===== Data for processing =====

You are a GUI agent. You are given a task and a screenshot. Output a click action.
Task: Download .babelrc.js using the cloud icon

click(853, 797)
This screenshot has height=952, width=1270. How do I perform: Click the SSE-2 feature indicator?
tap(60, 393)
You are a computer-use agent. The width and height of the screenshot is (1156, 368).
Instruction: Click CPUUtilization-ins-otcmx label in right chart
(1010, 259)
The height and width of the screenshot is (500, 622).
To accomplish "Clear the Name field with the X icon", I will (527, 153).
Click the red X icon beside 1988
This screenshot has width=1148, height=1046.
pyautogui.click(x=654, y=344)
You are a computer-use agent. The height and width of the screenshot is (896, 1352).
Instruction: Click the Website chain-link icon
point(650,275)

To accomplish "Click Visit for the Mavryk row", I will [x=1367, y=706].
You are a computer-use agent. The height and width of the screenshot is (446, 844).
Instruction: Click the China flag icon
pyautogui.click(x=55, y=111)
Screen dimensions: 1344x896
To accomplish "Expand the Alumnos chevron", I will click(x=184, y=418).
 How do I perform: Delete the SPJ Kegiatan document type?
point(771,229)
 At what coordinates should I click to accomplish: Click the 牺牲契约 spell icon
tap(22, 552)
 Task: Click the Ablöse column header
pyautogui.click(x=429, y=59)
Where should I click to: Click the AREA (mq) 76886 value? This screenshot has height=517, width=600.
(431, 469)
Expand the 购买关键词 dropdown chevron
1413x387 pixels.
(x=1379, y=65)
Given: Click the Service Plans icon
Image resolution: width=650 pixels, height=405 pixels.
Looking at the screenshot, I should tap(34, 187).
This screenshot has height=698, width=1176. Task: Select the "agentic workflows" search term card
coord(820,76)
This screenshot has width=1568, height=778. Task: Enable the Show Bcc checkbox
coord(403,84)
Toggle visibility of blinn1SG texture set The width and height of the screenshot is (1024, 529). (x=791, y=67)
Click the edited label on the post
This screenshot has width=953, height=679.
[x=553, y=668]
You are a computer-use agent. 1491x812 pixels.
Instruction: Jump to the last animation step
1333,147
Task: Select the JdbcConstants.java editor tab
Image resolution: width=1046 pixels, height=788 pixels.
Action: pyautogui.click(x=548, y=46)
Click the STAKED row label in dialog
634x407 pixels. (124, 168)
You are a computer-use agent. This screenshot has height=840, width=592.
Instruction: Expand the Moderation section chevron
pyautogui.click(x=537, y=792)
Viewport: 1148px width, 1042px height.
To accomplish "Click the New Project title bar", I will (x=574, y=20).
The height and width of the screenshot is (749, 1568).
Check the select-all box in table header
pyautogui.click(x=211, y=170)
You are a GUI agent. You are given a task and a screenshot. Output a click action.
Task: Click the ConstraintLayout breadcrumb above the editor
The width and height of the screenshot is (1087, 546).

=====

» **Task brief**:
Rewrite the lines above as a numbered list, omitting any blank lines.

» **Task response**:
1. You are a GUI agent. You are given a task and a screenshot. Output a click action.
2. Task: Download .babelrc.js using the cloud icon
3. click(853, 797)
4. This screenshot has height=952, width=1270. How do I perform: Click the SSE-2 feature indicator?
5. tap(60, 393)
6. You are a computer-use agent. The width and height of the screenshot is (1156, 368).
7. Instruction: Click CPUUtilization-ins-otcmx label in right chart
8. (1010, 259)
9. The height and width of the screenshot is (500, 622).
10. To accomplish "Clear the Name field with the X icon", I will (527, 153).
11. Click the red X icon beside 1988
12. This screenshot has width=1148, height=1046.
13. pyautogui.click(x=654, y=344)
14. You are a computer-use agent. The height and width of the screenshot is (896, 1352).
15. Instruction: Click the Website chain-link icon
16. point(650,275)
17. To accomplish "Click Visit for the Mavryk row", I will [x=1367, y=706].
18. You are a computer-use agent. The height and width of the screenshot is (446, 844).
19. Instruction: Click the China flag icon
20. pyautogui.click(x=55, y=111)
21. Screen dimensions: 1344x896
22. To accomplish "Expand the Alumnos chevron", I will click(x=184, y=418).
23.  How do I perform: Delete the SPJ Kegiatan document type?
24. point(771,229)
25.  At what coordinates should I click to accomplish: Click the 牺牲契约 spell icon
26. tap(22, 552)
27.  Task: Click the Ablöse column header
28. pyautogui.click(x=429, y=59)
29. Where should I click to: Click the AREA (mq) 76886 value? This screenshot has height=517, width=600.
30. (431, 469)
31. Expand the 购买关键词 dropdown chevron
32. 1413x387 pixels.
33. (x=1379, y=65)
34. Given: Click the Service Plans icon
35. Image resolution: width=650 pixels, height=405 pixels.
36. Looking at the screenshot, I should tap(34, 187).
37. This screenshot has height=698, width=1176. Task: Select the "agentic workflows" search term card
38. coord(820,76)
39. This screenshot has width=1568, height=778. Task: Enable the Show Bcc checkbox
40. coord(403,84)
41. Toggle visibility of blinn1SG texture set The width and height of the screenshot is (1024, 529). (x=791, y=67)
42. Click the edited label on the post
43. This screenshot has width=953, height=679.
44. [x=553, y=668]
45. You are a computer-use agent. 1491x812 pixels.
46. Instruction: Jump to the last animation step
47. 1333,147
48. Task: Select the JdbcConstants.java editor tab
49. Image resolution: width=1046 pixels, height=788 pixels.
50. Action: pyautogui.click(x=548, y=46)
51. Click the STAKED row label in dialog
52. 634x407 pixels. (124, 168)
53. You are a computer-use agent. This screenshot has height=840, width=592.
54. Instruction: Expand the Moderation section chevron
55. pyautogui.click(x=537, y=792)
56. Viewport: 1148px width, 1042px height.
57. To accomplish "Click the New Project title bar", I will (x=574, y=20).
58. The height and width of the screenshot is (749, 1568).
59. Check the select-all box in table header
60. pyautogui.click(x=211, y=170)
61. You are a GUI agent. You are given a task and a screenshot. Output a click action.
62. Task: Click the ConstraintLayout breadcrumb above the editor
63. The width and height of the screenshot is (1087, 546).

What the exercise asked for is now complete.